The calculation of the share price is much simpler: if 7.2 billion shares (warrants redeemed) are worth 250 billion dollars, then one share is worth 34.72 USD. Such an approach also avoids confusion regarding a JPS conversion.
Thanks Fully Diluted - agree. Also, this would align pretty close with Ackman's estimate of about 15° Ackman (15 x 2.29).
I think HUD should have a place in the release process. After all, it strengthens the whole release team. Its job will be to make sure that the enforcement of the Fair Housing Act, which HUD was mandated by Congress to do, is anchored in the release process. Not a big deal.
The problem is that there are a lot of housing related programs with Congressionally mandated missions across the Government. DOD,BIA and others could make the case that they are stakeholders. There are enough players in this already. I completely understand where you are coming from - but the only players we need here is the President, Treasury and FHFA. And Congressional involvement should be considered radioactive by the stockholders.

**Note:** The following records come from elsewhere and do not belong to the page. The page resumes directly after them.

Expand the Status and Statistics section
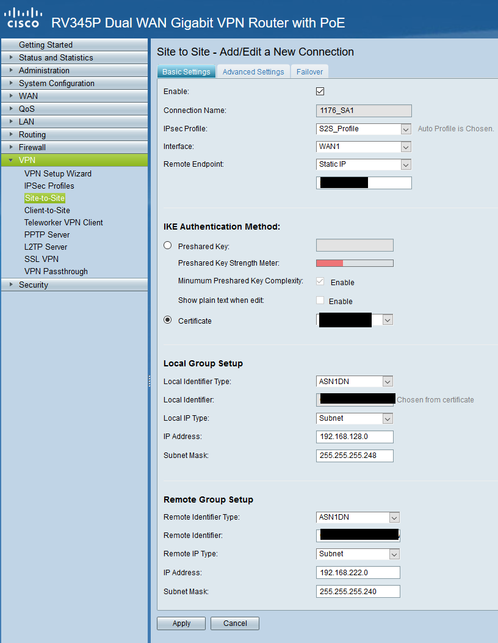498x643 pixels. [x=55, y=57]
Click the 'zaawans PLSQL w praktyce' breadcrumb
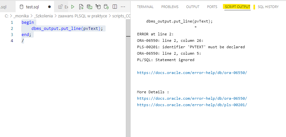286x137 pixels. pyautogui.click(x=84, y=16)
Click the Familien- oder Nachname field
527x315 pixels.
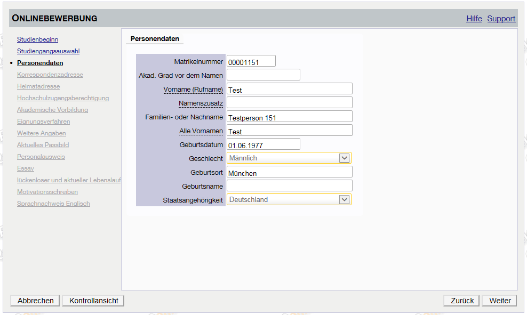tap(289, 117)
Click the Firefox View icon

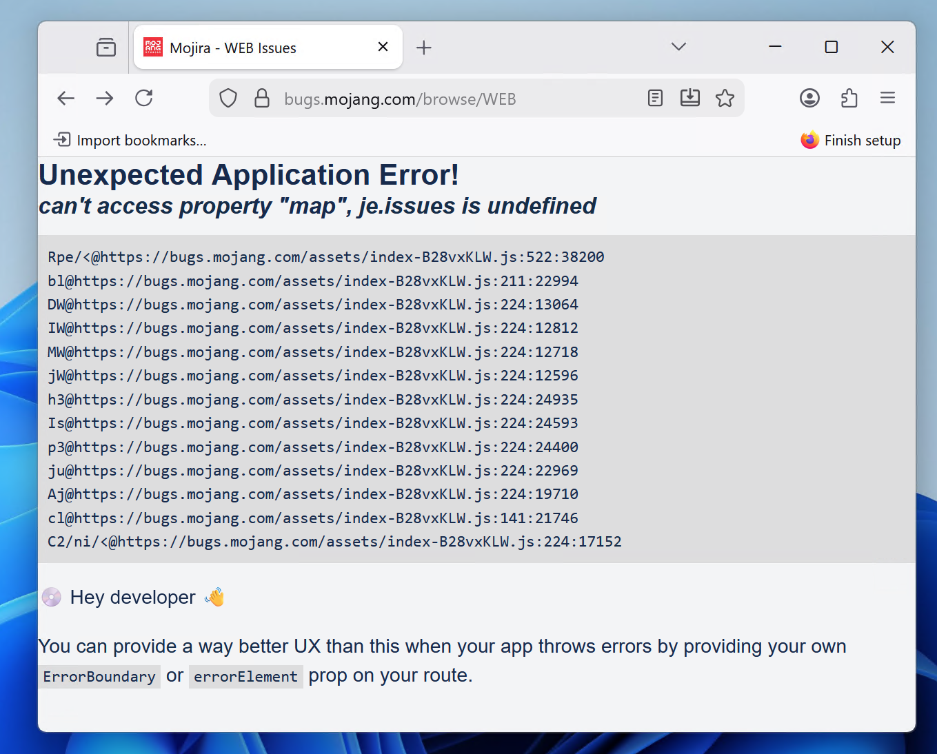click(106, 47)
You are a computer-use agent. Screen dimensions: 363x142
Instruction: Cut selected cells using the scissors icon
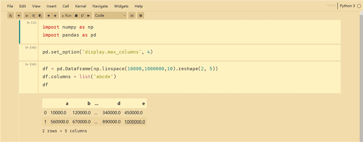tap(27, 15)
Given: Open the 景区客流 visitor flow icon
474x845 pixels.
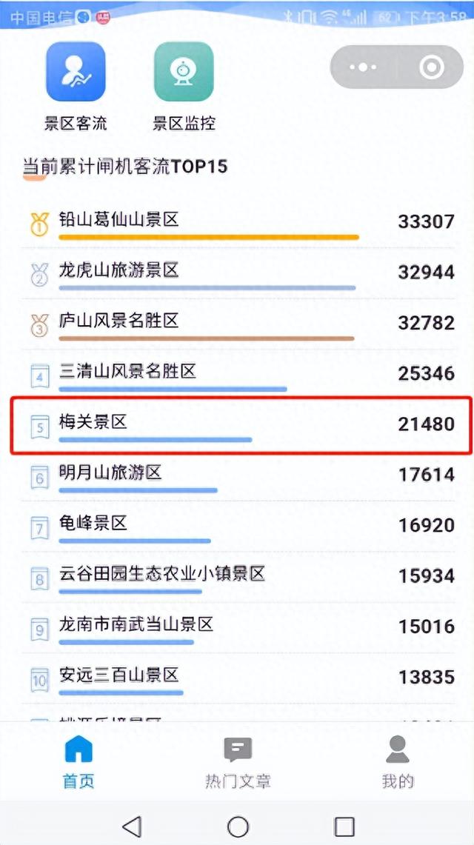Looking at the screenshot, I should point(76,72).
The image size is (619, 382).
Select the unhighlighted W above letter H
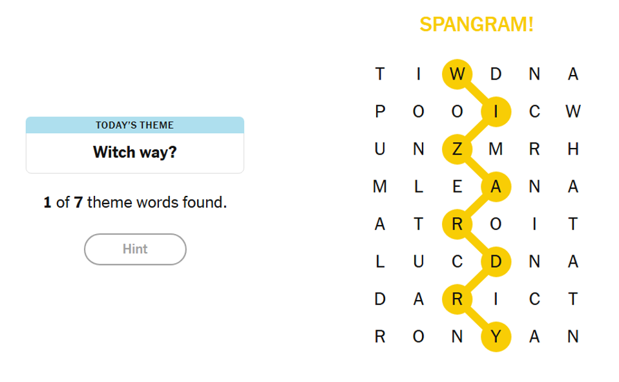(x=572, y=112)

The calculation of the share price is much simpler: if 7.2 billion shares (warrants redeemed) are worth 250 billion dollars, then one share is worth 34.72 USD. Such an approach also avoids confusion regarding a JPS conversion.

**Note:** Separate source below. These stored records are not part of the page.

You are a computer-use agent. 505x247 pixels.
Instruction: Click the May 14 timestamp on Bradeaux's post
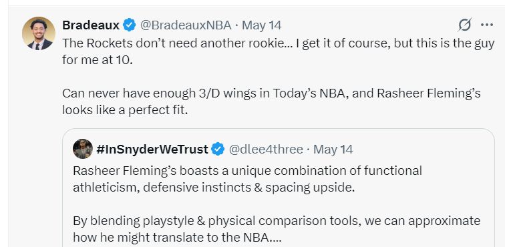pos(262,25)
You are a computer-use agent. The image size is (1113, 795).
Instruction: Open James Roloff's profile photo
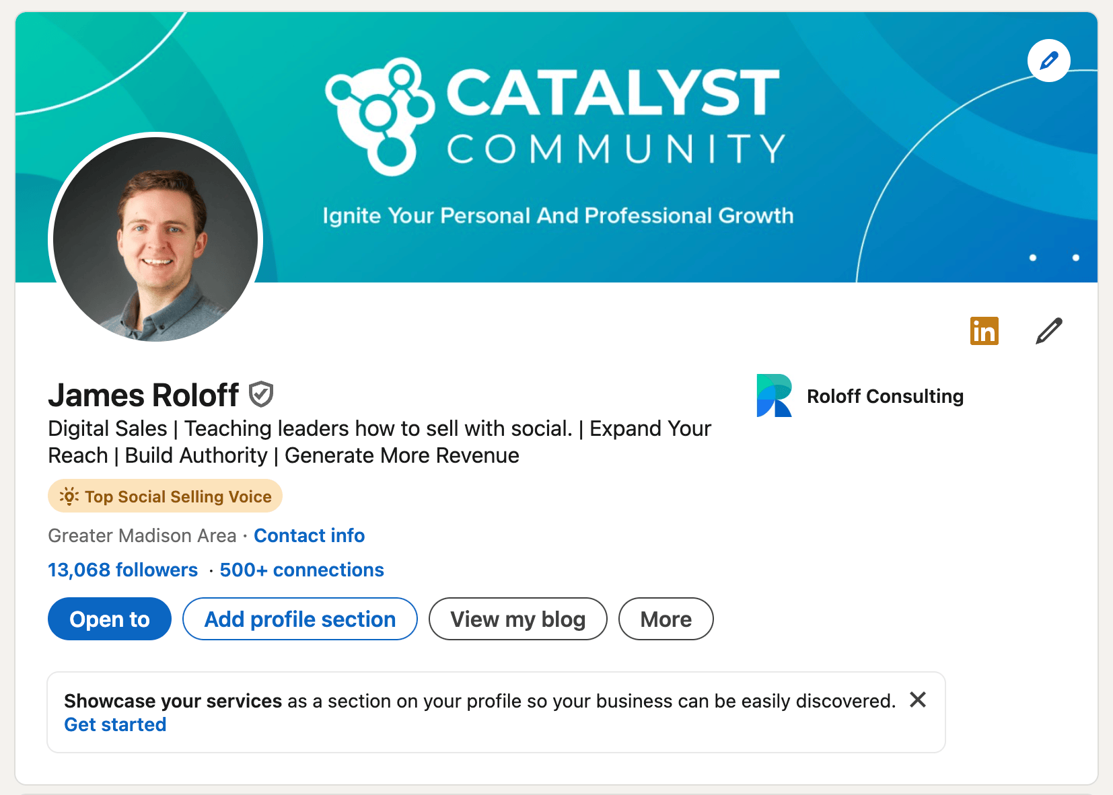click(x=155, y=239)
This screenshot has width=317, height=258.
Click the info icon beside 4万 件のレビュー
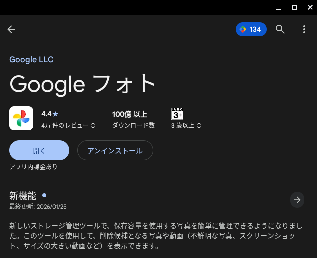94,126
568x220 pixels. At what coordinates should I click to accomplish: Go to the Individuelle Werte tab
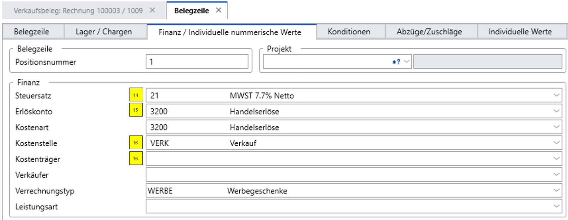[520, 32]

No, it doesn't work that way. The warrants gives Treasury 79.9% of the, ahem, Fully Diluted share count which includes all dilution from the IPO and a potential junior pref conversion. Treasury can achieve a share count far greater than 7.2B even if they write off the seniors.
If the valuation really is $330B and $264B goes to Treasury (which is 80%; the article says the warrants are worth more than $250B), that leaves $66B behind for everyone else. $25B for the IPO (article says $20-30B) means $41B for the commons and juniors combined. A junior pref conversion gives them $33B of that, leaving $8B behind for the legacy common, or around $4.44 per share.

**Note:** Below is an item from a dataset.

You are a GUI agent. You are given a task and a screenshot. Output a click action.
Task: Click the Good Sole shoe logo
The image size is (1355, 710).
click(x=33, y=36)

If there is no junior pref conversion then the legacy common gets to keep more, but the market cap has to be adjusted downward by $2B (total junior pref dividends) times whatever P/E is used (looks like around 12 to get a $330B valuation). That knocks the total valuation for the common down to $306B.
Starting at $306B, $245B goes to Treasury as 80% and $25B for the IPO leaves $36B for the legacy common, or $20 per share.